What is being asked
Pull each line holding the word "help" from the data.

_ _ _ _ _ _ _

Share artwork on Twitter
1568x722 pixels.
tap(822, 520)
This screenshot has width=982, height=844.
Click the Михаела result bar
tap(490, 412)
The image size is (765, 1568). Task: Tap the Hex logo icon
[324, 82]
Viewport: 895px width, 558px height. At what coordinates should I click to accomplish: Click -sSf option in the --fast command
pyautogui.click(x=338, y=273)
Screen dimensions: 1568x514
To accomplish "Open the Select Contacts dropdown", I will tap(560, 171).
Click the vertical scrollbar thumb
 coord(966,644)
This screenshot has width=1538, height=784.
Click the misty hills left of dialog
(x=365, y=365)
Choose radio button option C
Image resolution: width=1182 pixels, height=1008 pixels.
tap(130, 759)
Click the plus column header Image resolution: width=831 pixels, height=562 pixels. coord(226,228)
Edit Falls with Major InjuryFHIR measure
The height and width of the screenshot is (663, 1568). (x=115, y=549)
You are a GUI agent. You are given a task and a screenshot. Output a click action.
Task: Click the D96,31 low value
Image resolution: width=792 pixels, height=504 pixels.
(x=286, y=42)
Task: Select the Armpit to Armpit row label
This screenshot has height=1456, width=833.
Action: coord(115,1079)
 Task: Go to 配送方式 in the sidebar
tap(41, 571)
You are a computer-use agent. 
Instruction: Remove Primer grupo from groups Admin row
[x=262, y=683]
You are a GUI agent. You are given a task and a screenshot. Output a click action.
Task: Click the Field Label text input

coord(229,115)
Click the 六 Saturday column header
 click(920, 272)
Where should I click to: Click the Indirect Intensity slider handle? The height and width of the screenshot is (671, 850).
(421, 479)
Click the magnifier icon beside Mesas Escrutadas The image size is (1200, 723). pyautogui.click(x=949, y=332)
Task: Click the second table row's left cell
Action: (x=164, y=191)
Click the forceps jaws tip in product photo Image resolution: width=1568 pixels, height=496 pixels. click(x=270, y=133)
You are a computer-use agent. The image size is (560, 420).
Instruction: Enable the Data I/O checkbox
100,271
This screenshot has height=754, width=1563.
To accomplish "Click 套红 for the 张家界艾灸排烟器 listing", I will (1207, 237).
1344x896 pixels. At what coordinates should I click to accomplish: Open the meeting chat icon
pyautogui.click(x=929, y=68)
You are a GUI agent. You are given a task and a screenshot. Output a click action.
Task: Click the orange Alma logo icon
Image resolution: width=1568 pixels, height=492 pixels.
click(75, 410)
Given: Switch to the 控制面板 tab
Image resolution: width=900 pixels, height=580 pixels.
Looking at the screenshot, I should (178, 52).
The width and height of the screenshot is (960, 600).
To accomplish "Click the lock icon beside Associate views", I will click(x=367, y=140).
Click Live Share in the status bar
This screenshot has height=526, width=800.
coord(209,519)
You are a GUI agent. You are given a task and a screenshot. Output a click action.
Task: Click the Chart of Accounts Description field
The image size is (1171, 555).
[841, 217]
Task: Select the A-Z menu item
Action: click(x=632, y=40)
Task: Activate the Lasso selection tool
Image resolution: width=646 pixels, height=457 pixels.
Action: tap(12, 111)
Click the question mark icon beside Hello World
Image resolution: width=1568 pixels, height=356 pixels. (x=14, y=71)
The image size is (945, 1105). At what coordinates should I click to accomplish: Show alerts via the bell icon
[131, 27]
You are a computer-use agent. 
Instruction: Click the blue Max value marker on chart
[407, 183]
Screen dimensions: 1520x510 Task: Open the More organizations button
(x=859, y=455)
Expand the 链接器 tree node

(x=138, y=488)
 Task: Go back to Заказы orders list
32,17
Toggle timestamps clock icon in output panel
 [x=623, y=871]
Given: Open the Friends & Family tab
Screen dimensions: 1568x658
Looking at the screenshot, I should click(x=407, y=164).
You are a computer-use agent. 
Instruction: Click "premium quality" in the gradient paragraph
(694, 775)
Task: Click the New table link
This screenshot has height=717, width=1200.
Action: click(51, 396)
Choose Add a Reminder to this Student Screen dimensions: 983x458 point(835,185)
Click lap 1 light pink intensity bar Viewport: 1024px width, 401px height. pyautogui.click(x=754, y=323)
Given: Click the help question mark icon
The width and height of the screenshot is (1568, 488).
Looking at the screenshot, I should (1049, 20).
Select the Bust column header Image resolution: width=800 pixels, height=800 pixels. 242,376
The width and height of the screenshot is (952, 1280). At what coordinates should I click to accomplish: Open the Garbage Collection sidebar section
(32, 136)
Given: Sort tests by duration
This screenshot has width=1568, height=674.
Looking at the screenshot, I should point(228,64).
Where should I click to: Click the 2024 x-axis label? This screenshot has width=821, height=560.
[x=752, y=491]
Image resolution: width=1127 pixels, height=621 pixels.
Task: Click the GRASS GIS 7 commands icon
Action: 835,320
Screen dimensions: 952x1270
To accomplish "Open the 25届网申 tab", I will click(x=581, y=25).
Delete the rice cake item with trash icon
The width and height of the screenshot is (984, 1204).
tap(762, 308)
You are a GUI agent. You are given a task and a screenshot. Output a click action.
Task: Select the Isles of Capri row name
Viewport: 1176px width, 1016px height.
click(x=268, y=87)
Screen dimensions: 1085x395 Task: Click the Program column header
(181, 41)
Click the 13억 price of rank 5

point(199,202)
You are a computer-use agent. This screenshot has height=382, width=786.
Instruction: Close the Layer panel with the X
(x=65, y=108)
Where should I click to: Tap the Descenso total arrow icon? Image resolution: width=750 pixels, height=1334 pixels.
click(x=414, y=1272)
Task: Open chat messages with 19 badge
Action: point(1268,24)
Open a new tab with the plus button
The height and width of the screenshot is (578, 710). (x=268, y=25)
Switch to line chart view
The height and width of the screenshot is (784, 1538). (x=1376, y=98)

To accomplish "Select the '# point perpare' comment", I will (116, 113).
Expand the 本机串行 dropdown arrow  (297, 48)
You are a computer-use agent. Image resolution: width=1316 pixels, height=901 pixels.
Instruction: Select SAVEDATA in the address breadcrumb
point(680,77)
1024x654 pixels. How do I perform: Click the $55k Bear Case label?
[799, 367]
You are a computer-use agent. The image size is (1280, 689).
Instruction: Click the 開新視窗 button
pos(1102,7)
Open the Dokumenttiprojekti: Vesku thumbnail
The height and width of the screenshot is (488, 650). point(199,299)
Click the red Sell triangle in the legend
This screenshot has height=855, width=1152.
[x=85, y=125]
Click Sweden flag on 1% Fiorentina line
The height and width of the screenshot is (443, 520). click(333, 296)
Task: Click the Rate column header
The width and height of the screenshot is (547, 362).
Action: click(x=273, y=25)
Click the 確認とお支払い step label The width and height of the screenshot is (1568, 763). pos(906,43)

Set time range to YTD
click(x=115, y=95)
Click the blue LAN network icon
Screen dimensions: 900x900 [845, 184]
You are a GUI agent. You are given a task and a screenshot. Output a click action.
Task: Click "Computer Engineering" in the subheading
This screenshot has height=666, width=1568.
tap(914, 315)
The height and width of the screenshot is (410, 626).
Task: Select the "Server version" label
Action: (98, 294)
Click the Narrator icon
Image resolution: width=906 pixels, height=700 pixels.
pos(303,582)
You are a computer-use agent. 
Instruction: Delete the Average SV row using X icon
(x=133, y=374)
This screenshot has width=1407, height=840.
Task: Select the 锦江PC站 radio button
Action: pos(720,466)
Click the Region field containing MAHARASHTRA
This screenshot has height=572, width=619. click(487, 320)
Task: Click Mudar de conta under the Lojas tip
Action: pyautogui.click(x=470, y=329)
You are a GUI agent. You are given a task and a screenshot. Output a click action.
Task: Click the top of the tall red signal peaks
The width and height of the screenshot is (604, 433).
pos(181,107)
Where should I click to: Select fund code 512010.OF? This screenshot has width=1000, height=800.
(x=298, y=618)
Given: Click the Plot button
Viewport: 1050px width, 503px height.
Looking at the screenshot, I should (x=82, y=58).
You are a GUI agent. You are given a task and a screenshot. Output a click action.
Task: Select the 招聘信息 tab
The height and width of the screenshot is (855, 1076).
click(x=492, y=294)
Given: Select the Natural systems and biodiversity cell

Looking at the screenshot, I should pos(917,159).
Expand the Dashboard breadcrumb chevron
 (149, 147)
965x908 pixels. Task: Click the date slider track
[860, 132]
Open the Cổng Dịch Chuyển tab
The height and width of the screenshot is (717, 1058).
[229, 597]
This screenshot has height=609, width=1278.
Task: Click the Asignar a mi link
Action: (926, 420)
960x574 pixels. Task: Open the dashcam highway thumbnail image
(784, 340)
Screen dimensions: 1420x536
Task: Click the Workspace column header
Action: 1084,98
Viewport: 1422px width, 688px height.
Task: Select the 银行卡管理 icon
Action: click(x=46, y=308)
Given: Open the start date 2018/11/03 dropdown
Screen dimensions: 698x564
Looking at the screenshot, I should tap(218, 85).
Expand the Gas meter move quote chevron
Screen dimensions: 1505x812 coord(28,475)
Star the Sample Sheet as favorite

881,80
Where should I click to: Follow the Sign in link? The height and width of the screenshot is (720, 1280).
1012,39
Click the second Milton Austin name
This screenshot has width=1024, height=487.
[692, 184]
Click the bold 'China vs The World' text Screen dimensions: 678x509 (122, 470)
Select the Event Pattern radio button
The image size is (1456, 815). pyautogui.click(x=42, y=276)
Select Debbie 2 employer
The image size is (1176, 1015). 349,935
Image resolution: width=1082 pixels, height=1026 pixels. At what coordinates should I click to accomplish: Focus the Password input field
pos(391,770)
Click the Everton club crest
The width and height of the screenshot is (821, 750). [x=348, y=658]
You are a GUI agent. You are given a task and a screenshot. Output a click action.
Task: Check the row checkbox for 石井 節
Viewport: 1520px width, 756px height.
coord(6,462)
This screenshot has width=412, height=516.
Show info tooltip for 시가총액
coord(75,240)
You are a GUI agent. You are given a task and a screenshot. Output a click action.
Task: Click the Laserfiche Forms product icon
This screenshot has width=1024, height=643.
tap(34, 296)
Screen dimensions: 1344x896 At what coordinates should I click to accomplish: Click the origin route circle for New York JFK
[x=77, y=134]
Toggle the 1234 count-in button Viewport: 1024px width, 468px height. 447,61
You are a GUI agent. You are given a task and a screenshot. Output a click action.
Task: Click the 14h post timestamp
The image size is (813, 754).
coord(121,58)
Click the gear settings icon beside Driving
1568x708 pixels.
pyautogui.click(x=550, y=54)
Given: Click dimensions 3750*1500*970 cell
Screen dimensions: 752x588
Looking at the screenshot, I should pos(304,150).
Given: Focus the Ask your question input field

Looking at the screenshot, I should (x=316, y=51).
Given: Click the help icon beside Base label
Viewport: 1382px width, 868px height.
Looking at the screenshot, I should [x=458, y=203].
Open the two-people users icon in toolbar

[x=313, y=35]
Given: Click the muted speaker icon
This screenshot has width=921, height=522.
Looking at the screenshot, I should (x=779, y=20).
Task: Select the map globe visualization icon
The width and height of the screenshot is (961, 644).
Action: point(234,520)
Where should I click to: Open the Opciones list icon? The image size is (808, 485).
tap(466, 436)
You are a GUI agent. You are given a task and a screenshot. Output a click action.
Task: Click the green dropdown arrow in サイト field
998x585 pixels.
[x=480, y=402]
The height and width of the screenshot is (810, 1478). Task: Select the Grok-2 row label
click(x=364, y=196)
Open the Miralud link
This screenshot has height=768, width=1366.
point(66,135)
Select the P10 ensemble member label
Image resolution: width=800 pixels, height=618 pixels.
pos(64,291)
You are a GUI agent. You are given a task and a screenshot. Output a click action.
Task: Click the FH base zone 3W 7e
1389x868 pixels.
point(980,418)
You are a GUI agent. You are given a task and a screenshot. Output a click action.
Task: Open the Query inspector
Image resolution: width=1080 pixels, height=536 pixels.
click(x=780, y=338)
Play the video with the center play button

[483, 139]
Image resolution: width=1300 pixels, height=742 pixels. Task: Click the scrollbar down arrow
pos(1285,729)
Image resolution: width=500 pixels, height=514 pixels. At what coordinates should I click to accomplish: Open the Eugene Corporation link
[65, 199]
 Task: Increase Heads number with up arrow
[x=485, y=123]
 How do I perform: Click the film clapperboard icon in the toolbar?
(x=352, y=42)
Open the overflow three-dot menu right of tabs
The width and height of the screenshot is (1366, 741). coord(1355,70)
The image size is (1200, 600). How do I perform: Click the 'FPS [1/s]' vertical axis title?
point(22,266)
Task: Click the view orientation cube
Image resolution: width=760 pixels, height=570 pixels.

_ _ _ _ _ _ _

Task response
Given: Click the help question mark icon
Given: Click the help icon beside Base label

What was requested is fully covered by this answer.